We only know about many of these examples because of a project I set up with some friends—the Transparent Referendum Initiative (TRI)—which is crowdsourcing a public database of digital ads. By the day before the vote, we had captured 1,300 referendum related ads on Facebook alone.
Journalists have turned this data into stories, enabling debate and increasing scrutiny. Yet the information is partial. Just 600 people are helping us crowdsource ads, and for non-Facebook ads we have to rely on screenshots. We have no way of knowing how much is spent, by whom, or who is being targeted and why. Only the companies selling the advertising space know this information.
As stories based on our data intensified, Facebook took the unprecedented decision on May 8 to block overseas groups from buying political ads. The next day Google announced they would not allow any referendum related ads at all on their platforms.
Has this self-regulation worked? Well, it doesn’t appear to have had a strong impact on the overall level of online ads. Ads on Facebook have increased exponentially. While YouTube ads stopped, large numbers of digital ads across the web continued, as spending shifted to platforms run by other companies.
In fact, when we told the Guardian newspaper that political ads were appearing on their site, investigated, they found that Google infrastructure was being used to serve political ads against their knowledge. They noted that with decisions being made by algorithms, “news websites are finding it hard to stop them appearing on their sites—a fact that has been exploited by campaigners.”
After Facebook and Google took these unanticipated steps as private companies just a couple weeks before the vote, some campaigners reacted strongly—claiming that these companies are themselves interfering in our democratic process by not allowing the adverts to appear.

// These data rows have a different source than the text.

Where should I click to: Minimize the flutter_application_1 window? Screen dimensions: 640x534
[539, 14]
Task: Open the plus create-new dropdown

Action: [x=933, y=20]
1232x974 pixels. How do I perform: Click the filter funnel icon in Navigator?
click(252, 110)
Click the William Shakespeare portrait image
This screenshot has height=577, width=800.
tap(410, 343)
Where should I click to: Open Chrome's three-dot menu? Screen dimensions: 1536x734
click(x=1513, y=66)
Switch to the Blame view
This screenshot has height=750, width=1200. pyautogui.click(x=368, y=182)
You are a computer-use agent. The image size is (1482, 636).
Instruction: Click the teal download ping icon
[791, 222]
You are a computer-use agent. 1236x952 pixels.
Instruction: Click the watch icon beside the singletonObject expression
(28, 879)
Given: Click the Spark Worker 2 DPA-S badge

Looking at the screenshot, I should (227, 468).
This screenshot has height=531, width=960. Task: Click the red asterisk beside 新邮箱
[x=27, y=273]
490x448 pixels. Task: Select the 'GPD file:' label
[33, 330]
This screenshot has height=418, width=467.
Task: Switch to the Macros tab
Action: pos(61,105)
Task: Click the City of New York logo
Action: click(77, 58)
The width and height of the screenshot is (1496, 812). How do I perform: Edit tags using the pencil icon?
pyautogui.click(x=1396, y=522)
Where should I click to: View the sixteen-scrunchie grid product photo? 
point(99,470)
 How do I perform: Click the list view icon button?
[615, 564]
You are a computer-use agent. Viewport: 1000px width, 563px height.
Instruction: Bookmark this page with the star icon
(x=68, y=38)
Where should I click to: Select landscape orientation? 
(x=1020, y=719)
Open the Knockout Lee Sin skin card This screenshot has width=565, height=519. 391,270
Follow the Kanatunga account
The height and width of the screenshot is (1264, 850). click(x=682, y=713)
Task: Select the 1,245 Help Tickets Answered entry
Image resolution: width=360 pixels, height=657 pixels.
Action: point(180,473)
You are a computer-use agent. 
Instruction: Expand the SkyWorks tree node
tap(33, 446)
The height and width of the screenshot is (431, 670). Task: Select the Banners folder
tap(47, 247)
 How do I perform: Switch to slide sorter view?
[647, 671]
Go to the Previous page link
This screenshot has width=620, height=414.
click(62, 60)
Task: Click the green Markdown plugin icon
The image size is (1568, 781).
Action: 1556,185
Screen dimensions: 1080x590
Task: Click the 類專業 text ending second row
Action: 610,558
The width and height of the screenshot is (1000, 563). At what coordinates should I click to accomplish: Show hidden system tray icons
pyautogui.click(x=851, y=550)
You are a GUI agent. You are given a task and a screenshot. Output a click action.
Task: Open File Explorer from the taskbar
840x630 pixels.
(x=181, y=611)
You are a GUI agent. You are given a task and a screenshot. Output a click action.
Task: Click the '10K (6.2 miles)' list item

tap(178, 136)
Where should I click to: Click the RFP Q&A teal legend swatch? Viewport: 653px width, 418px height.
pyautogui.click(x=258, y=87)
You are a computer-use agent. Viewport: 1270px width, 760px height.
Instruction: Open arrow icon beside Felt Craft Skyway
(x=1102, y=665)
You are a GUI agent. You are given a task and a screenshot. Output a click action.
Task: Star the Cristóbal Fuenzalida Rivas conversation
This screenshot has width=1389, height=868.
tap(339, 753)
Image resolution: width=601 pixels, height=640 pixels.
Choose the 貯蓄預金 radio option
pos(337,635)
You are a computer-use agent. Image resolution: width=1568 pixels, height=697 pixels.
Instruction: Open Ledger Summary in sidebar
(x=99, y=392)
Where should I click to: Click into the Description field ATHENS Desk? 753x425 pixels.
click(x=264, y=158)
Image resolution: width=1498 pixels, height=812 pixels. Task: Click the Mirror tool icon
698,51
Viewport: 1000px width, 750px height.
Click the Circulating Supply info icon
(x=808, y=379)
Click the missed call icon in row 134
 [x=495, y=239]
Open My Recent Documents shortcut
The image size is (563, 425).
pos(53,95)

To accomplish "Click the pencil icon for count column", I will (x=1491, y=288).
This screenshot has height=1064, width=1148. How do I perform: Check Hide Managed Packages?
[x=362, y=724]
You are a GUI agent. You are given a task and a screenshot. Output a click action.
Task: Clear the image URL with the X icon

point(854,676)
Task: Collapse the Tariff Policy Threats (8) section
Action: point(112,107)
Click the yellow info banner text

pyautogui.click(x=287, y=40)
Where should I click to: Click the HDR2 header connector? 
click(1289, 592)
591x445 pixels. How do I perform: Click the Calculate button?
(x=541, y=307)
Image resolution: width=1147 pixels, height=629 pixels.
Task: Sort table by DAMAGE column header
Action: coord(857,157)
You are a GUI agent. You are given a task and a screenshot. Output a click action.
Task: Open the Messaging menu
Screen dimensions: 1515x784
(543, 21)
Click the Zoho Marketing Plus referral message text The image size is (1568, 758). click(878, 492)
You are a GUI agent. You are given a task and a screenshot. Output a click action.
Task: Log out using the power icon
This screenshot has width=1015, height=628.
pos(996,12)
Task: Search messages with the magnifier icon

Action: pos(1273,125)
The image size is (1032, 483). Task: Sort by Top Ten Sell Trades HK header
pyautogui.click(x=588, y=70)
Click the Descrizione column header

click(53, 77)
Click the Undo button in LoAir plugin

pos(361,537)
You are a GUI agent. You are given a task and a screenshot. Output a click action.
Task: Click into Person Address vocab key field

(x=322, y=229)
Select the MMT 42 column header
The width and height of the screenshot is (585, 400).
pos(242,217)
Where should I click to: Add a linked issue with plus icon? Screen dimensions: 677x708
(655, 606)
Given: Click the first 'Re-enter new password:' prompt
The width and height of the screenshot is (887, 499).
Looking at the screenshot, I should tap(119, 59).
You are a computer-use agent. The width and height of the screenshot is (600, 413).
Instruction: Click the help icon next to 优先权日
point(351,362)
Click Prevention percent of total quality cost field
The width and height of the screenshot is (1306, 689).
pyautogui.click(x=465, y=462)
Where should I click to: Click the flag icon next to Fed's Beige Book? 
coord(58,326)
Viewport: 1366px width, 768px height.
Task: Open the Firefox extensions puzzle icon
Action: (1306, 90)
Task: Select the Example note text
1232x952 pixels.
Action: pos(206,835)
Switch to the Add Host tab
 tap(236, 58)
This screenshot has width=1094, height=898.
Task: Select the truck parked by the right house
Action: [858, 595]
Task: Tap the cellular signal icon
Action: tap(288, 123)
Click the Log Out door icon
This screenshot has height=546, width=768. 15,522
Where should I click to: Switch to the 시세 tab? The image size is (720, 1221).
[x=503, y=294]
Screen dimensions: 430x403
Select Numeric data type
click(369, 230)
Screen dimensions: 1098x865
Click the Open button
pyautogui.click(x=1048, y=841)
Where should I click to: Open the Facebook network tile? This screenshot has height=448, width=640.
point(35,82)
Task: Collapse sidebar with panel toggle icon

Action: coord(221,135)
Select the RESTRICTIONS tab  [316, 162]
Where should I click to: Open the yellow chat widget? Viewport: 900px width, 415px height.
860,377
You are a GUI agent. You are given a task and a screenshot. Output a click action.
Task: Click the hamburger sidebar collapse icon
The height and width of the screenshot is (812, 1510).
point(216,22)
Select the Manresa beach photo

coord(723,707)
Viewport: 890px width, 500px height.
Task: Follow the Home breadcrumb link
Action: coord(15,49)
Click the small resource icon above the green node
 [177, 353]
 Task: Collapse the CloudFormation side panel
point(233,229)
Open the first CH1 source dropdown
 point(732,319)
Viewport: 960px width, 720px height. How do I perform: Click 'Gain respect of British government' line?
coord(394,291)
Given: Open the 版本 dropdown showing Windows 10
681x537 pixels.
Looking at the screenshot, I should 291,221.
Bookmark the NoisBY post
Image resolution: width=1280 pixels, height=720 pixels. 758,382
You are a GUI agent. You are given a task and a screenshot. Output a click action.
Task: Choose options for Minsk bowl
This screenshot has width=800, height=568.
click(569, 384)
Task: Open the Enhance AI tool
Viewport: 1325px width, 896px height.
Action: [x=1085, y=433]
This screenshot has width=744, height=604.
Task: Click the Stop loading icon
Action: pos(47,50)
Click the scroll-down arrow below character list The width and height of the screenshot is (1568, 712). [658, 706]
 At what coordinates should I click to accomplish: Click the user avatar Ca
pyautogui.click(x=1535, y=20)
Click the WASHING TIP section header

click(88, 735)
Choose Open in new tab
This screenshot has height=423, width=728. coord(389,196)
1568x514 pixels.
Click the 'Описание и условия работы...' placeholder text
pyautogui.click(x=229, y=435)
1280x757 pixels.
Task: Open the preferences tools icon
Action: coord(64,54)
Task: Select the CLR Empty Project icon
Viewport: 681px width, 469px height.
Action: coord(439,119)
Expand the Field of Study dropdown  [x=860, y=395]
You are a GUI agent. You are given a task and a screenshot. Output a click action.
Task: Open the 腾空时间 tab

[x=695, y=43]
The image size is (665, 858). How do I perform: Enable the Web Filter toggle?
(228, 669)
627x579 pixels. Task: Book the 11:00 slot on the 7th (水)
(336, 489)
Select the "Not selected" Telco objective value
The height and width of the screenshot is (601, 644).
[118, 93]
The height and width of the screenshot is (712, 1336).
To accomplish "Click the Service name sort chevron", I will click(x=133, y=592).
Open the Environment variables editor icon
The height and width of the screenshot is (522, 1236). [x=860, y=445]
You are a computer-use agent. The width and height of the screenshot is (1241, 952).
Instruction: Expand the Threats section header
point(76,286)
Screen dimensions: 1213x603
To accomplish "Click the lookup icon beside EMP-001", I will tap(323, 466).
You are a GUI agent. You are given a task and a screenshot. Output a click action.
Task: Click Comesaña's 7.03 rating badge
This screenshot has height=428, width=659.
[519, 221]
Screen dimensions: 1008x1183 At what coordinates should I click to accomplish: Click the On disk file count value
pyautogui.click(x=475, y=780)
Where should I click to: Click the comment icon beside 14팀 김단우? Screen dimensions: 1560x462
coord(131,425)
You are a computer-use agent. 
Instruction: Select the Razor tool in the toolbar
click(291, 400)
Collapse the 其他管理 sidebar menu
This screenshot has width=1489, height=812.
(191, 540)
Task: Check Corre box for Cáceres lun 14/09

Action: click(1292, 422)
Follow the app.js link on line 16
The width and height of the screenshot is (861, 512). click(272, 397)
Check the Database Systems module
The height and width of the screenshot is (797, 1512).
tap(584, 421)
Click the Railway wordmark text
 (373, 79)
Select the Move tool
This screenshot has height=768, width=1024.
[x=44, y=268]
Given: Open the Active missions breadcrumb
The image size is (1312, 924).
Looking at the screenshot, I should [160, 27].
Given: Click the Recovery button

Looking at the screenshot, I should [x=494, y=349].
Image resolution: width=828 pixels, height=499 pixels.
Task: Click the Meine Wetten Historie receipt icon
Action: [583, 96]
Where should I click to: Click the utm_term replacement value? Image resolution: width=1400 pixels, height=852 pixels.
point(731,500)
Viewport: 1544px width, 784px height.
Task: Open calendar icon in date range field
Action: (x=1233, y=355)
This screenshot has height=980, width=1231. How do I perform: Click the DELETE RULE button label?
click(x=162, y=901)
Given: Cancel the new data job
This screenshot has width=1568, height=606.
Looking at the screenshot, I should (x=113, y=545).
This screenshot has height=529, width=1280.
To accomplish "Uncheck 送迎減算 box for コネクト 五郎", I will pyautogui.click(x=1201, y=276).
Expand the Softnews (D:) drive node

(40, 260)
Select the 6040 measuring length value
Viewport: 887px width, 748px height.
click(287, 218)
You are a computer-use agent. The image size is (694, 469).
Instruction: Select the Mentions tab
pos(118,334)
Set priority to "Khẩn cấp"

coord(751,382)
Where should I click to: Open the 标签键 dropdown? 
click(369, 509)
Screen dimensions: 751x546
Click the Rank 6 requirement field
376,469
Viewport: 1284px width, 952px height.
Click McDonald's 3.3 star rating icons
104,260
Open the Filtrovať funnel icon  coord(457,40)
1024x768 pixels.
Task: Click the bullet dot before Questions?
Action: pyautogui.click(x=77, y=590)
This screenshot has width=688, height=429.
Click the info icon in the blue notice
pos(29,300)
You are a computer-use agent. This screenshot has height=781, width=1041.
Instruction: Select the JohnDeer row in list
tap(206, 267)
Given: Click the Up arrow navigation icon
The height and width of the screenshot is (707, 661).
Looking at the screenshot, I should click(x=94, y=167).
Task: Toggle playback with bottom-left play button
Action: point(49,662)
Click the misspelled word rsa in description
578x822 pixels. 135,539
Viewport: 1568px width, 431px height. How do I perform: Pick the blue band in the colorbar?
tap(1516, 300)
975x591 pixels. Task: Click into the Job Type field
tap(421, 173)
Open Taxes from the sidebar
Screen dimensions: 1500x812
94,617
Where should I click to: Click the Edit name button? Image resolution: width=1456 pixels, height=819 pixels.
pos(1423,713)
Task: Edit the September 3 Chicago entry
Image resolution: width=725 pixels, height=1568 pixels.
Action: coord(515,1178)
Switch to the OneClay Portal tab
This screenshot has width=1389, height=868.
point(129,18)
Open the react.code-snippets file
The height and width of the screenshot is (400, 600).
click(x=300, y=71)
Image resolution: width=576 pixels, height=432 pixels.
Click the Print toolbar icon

Very little information was given about these decisions. Campaigners, as well as the Transparent Referendum Initiative, called on Facebook and Google to detail exactly what they saw in their records that prompted them to act to protect what they called “election integrity.” So far, they have made no public statements.
One positive result, however, is that this crisis has prompted commitments from the Irish government to reform traditional rules around campaigning. This will hopefully mean that the restrictions that exist for traditional campaigning will be extended to cover digital ads.
The next challenge is figuring out how to do this. Because, while it may only be a 20 minute walk from the tech companies to our parliament, they might as well be light years apart in terms of how they view the world.
Tech firms, with the ethos of “move fast and break things,” are the antithesis of the deliberative and slow-moving institutions we entrust to make our elections and referendums fair. On the flip side, technology is evolving so fast, and following such opaque algorithms, that those with responsibility to make rules about the things that affect us deeply are not able to keep pace and adapt.
We are playing regulatory whack-a-mole, and we are doing it with blindfolds on.
But what Ireland has shown is that transparency of online activity helps to bridge this gap. If the companies genuinely care about election integrity in Ireland and around the world, they will recognize that it is not their role to regulate it.
Rather, they must make available the information on their powerful tools, and highlight the ways they are being used—so that our institutions can do their job. Regulation is hard, and it has to be about enforcing our democratic values online and offline.
It needs to be based on deep insight into technology—but it needs to be done by the government.